* [RECORD SET]
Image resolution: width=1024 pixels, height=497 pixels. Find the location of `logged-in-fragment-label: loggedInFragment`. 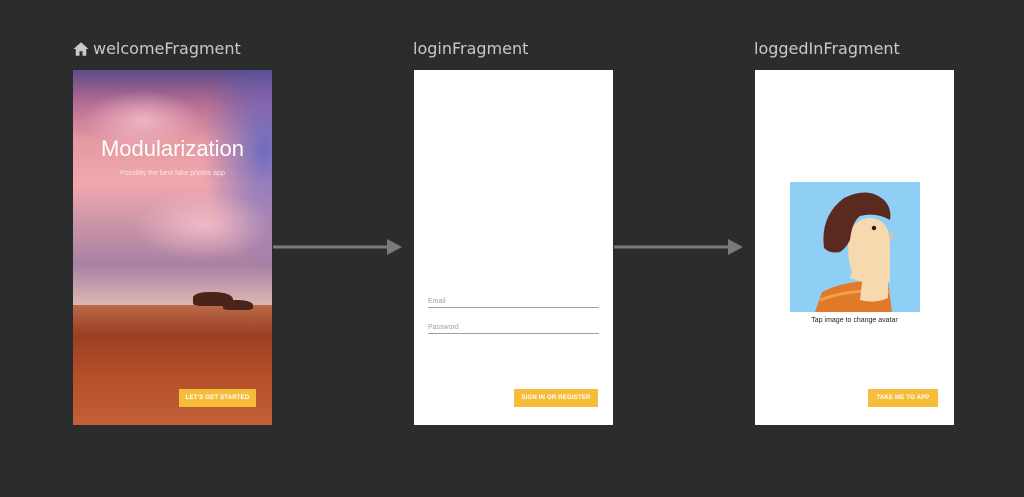

logged-in-fragment-label: loggedInFragment is located at coordinates (827, 48).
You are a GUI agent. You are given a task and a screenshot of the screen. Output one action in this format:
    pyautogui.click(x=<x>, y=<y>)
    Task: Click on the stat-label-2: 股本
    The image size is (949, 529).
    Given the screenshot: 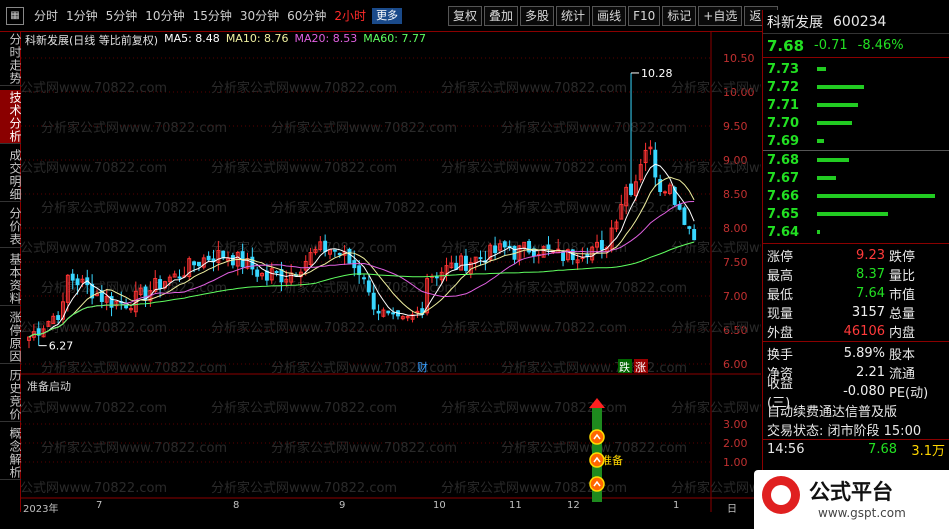 What is the action you would take?
    pyautogui.click(x=902, y=356)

* [ACTION ITEM] Starting at the top of the rows and going on through the line with "logged-in-fragment-label: loggedInFragment is", give those lines again with "Image resolution" replaced by "Screen size" and nothing else changed. Leave out the pictures.

* [TASK ANSWER]
Screen size: width=1024 pixels, height=497 pixels. Find the location of `logged-in-fragment-label: loggedInFragment`. 

logged-in-fragment-label: loggedInFragment is located at coordinates (827, 48).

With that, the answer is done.